That seems pretty clear, but not if you’re Thomas O’Connell, the marine fisheries director for the State of Maryland.  He took a look at Amendment 6, and its mandate to reduce fishing mortality, but wasn’t too impressed.

Instead of making meaningful changes to the management program in order to reduce fishing mortality to the target level, O’Connell decided that he’d rather make changes to Amendment 6, and allow harvest reductions to be phased in over three full years, instead the one year currently required.

 

As too often happens at ASMFC, it was a matter of elevating short-term economic gains over the need to conserve and rebuild the stock.  At the May Striped Bass Management Board meeting, O’Connell said

“I think it really comes down to a cost-benefit analysis and trying to weigh the impacts versus the likely benefits of our action today…

“I think, as I mentioned earlier, a 32 to 36 percent reduction is going to have large socio-economic impacts as well as potential ecological impacts.  I think we don’t have a stock situation that is in dire need of protection…”
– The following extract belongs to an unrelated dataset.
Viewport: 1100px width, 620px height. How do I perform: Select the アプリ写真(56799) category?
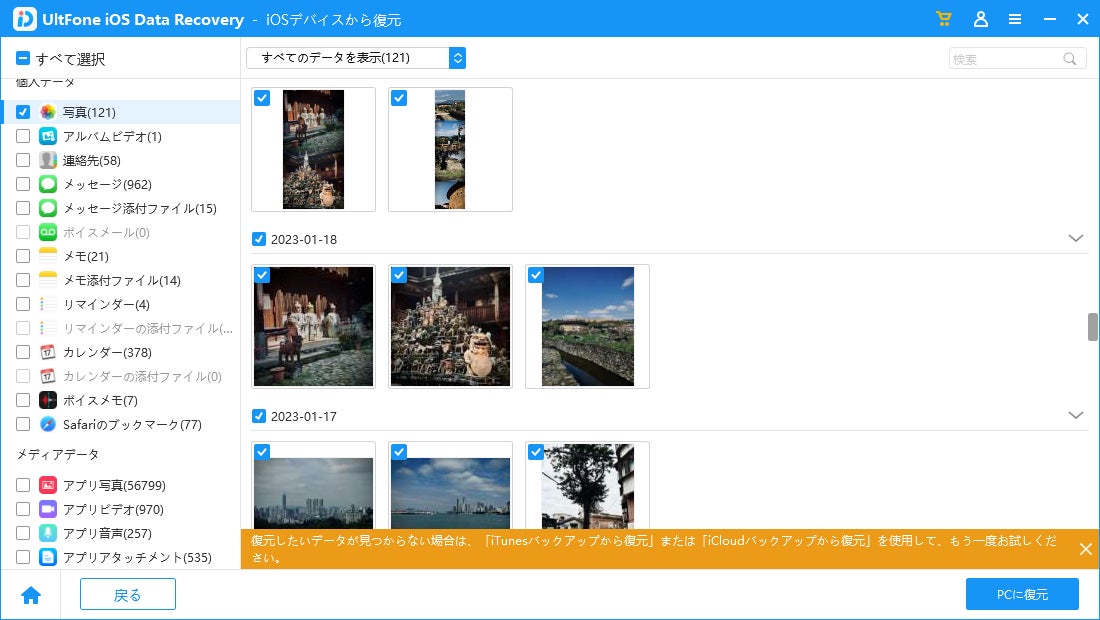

Not everyone on the Management Board shared that view. Paul Deodati, the state fisheries director from Massachusetts, eloquently opposed O’Connell’s approach, correctly noting that

“We’re actually working off the tenets of Amendment 6, which are pretty clear about what this board is supposed to do.  We’re not supposed to wait until new fall down well below the levels that [Thomas O’Connell is] suggesting.  We’re supposed to take an action now.
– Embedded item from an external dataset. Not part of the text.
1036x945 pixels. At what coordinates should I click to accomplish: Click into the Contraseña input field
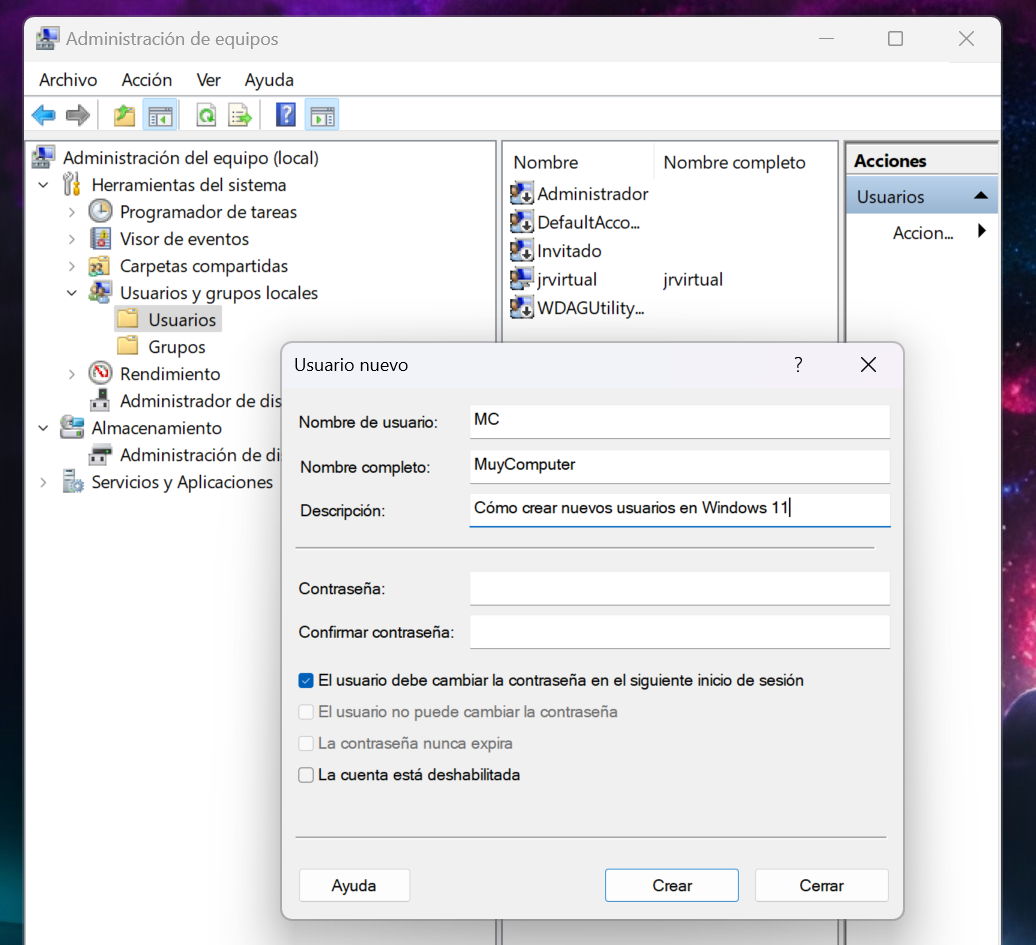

“It is always difficult when we have to make a cut, especially when our fisheries aren’t completely falling apart; but with striped bass we took a very deliberate approach to how we were going to react to and address changes in stock condition.  This is the change that we identified many years ago as a point in time when we’ll take a serious action to reduce fishing mortality.  We’ve reached that.  In fact, in my belief we have gone well beyond the time that we allowed ourselves to take this action.

“I think that any further delays is going to hurt the credibility of the commission.  It is going to completely tarnish the integrity of the Striped Bass Management Plan, which I think we’ve worked really hard to maintain as a top-notch managed program.  I don’t think that’s our intent, but I’m afraid that would be the result of delaying action on this…“

Pat Augustine, proxy for New York’s legislative appointee, also raised the issue of ASMFC’s credibility, pointing out that

“I think at the end of the day if we just decide we’re not going to follow through on what our commitment was last year to be well on our way to recovery and implementation January of 2015 and come up with anything that is going to dilute the direction we’re going, I think we will totally lose the credibility of the public…

There is a lot of emotion out there; and to do anything other than what we committed to do, we’re going to have mud all over our face and we’re going to embarrass ourselves…“

However, Tom Fote, governor’s appointee from New Jersey and long-time opponent of ever reducing the recreational harvest of anything, regardless of the health of the stock, was quick to jump on the O’Connell bandwagon, trying to discredit Augustine with a somewhat unintelligible argument that

“The credibility is that we’re basically trying to accommodate fishermen.  New York has always wanted one fish.  When we opened the fishery when there is plenty of fish, their surf fishermen wanted one fish.  That is not the reality in New York.

“That is the reality of other states, and this is a compact of all the states that we try to accommodate our fishermen whatever they need…

“I have no problem and our credibility always stands as it is…”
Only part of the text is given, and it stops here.